Neurogenic potential of spinal cord organotypic culture

There are several neurogenic niches in the adult mammalian central nervous system. In the central nervous system, neural stem cells (NSC) localize not only to the periventricular area, but are also diffusely distributed in the parenchyma. Here, we assessed neurogenic potential of organotypic cultures prepared from adult mouse spinal cord. Slices were placed on Millipore inserts for organotypic culture and incubated in neurobasal media supplemented with B27 and N2 for up to 9 weeks. After 3-4 weeks, the cell's aggregates formed in the slices. The aggregate's cells were BrdU-uptake, nestin and alkaline phosphatase positive.

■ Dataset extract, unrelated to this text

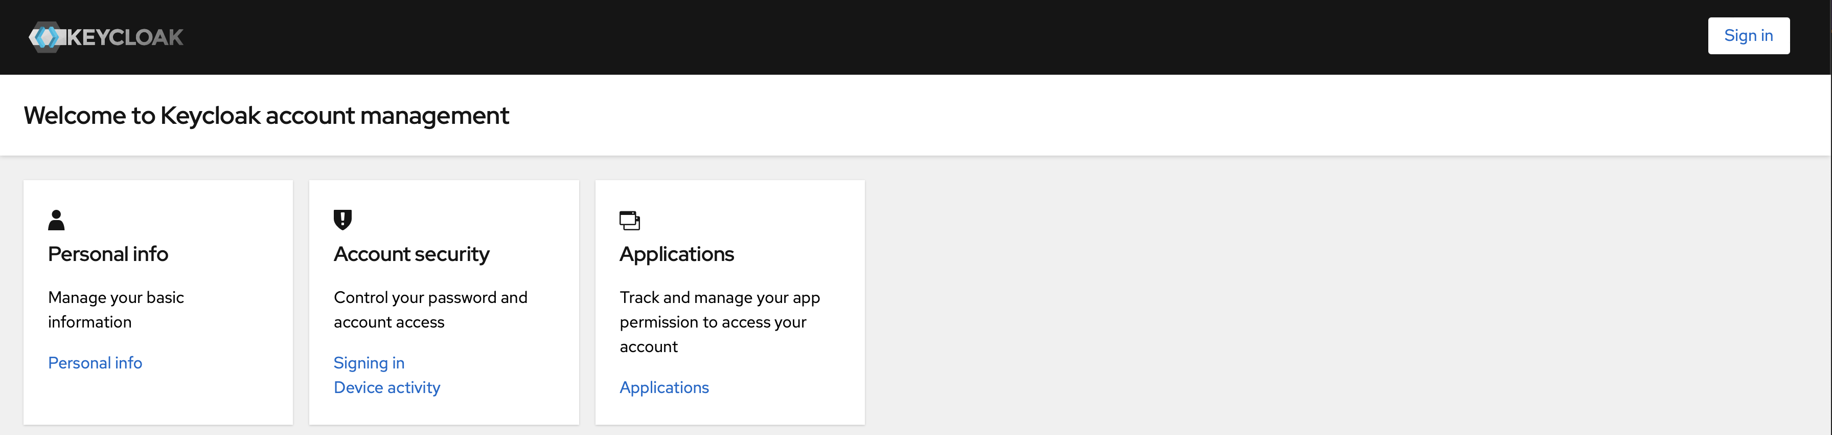
Task: Click the welcome to Keycloak account management title
Action: coord(267,115)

At the later stage of incubation, we observed Oct3/4 in the inner mass of the neurospheres as well as expression of Dppa1, which is an Oct-4 downstream target gene and a marker for pluripotency. To check differentiation, the formed neurospheres were isolated and cultured for several days in differentiation media. The obtained data demonstrated the cells from isolated neurospheres differentiate into astrocytes and MAP2-positive neurons. Immunostaining for HB9 and Lim2 revealed subsequent differentiation of MAP2-positive cells into motor neurons and interneurons, respectively. We hypothesized neuronal loss and/or long-term culturing of spinal cord slices may trigger a reset of the internal cell program and promote proliferation and further differentiation of NSC.